What Factors Determine the Insurance Bureau Score?
According to Fair Isaac, the factors that determine your insurance bureau score are the same as those that determine your FICO score. But if you’re not sure what they are, here’s a basic snapshot:
- Outstanding debt
- Credit history length
- New applications for credit
- Types of credit you use
- Late payments, collections, and bankruptcies
This means that not only does your insurance score reflect what has occurred in your financial life in the past, but it is also updated as your credit score is updated. This could work for or against you depending on your financial choices.
What Is Not Factored Into the Score?
Just as there are some factors that will not play a role in determining your credit score, there are factors that will not determine your insurance bureau score. Some of these factors include your:
- Ethnic group
- Marital status
- Familial status
It’s good to keep in mind that while the above information is not to be used to determine your insurance score, some could still be used by each individual insurance company when deciding how much to charge for your insurance quotes.
How Can I Improve My Score?
Unfortunately, unlike your credit score, you are not allowed to look at your insurance bureau score. However, since you can get an idea of what goes into your score by checking your credit score, you’re not totally in the dark.
Just a few ideas on ways to increase your insurance score include:
- Paying your bills when due: It’s important to pay your bills on time every month to keep your credit report intact and, as a result, keep your insurance score in good standing.
- Keep good debt-to-credit ratio: Your credit utilization ratio determines how well you’re able to manage the credit that’s been extended to you. By keeping your ratio at around 20 percent, you show that you know how to use your credit, but also pay the balance off.
- Apply for credit in moderation: If you apply for too much credit in a short span, your creditworthiness drops.
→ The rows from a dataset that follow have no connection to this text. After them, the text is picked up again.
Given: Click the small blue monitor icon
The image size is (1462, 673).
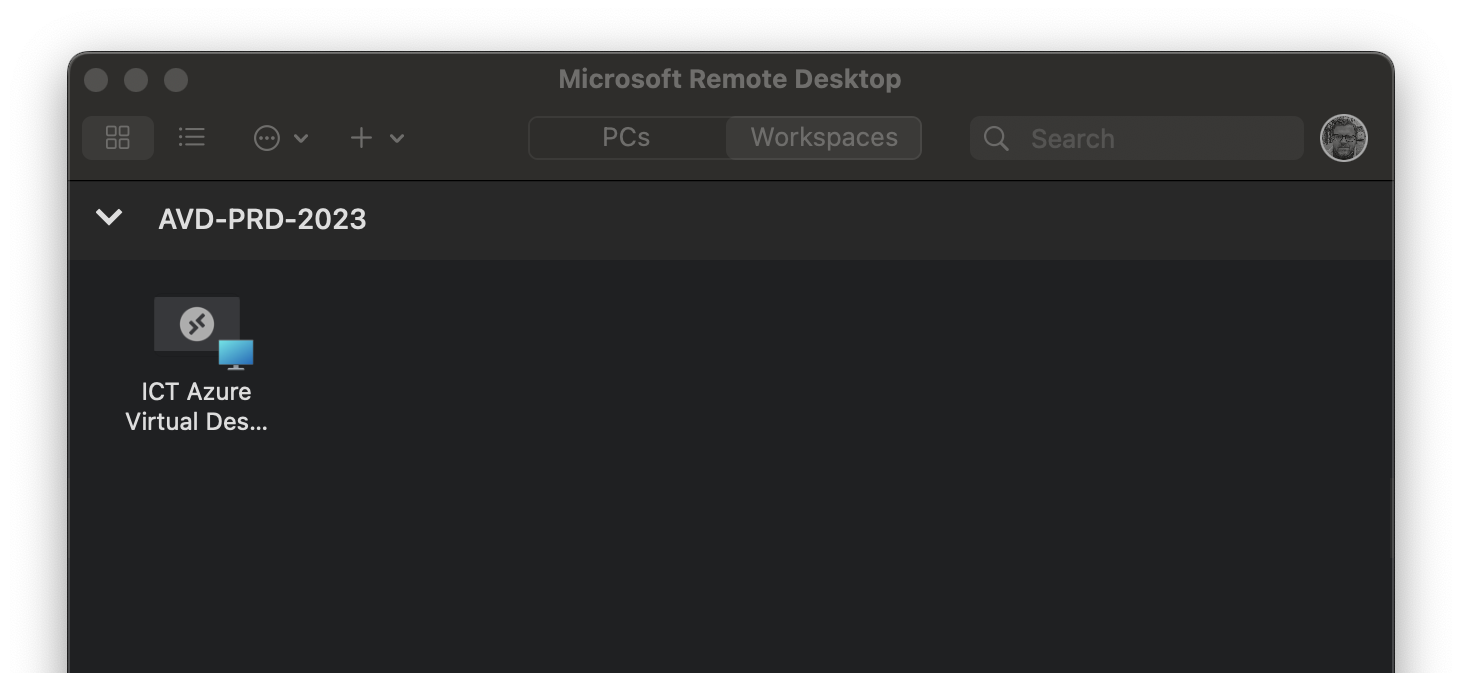Looking at the screenshot, I should 236,354.

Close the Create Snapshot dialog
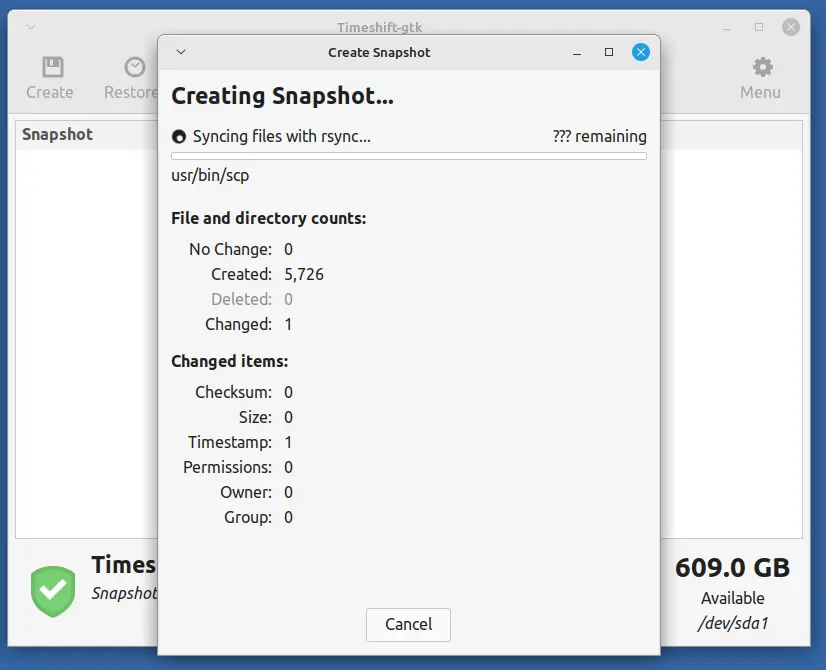coord(641,52)
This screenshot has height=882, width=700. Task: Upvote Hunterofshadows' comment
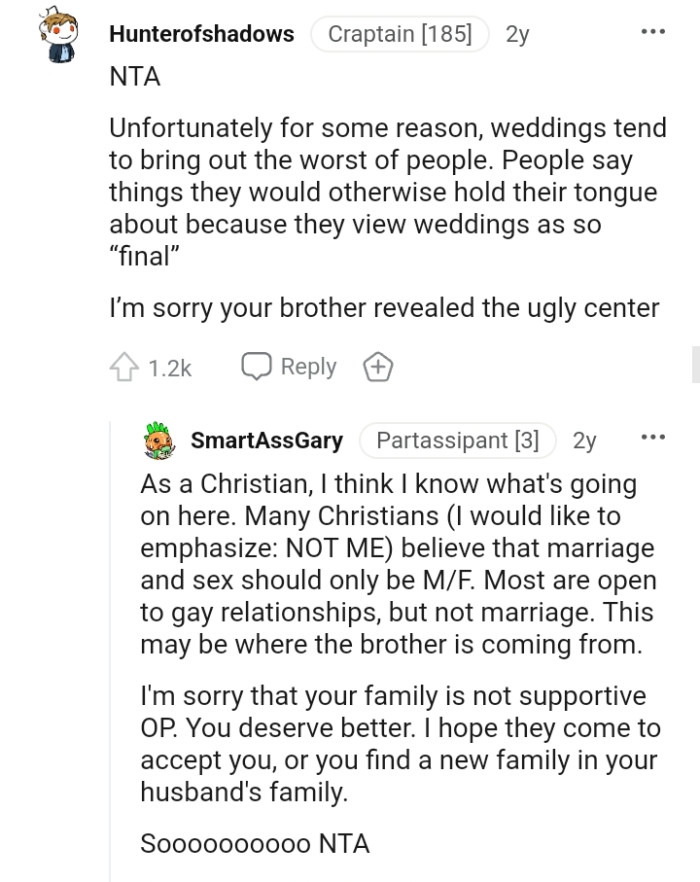tap(123, 367)

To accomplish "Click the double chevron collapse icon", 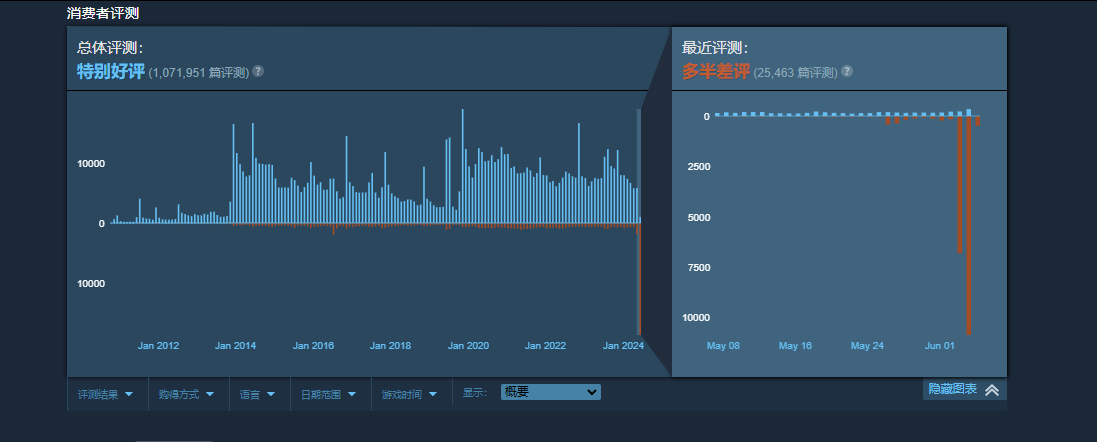I will coord(992,390).
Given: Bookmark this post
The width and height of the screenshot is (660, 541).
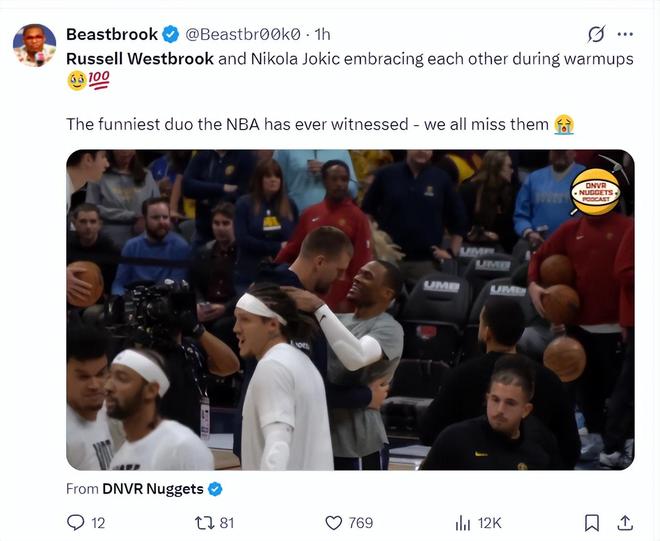Looking at the screenshot, I should click(x=592, y=523).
For this reason, it’s best to apply in moderation.
- Avoid collection accounts and public records: If you’ve failed to pay due accounts, it’s best to get them straightened out before they show on your credit report as collection accounts or public records. These cause your credit score to plummet, and in turn will cause your insurance score to do the same.
Of course, the insurance score is one of many factors that determine your auto insurance rates, as well as other insurance rates. However, it’s great to know, not only that it exists, but with careful management of your finances, it can have a positive effect on how much you’re charged the next time you purchase an insurance policy.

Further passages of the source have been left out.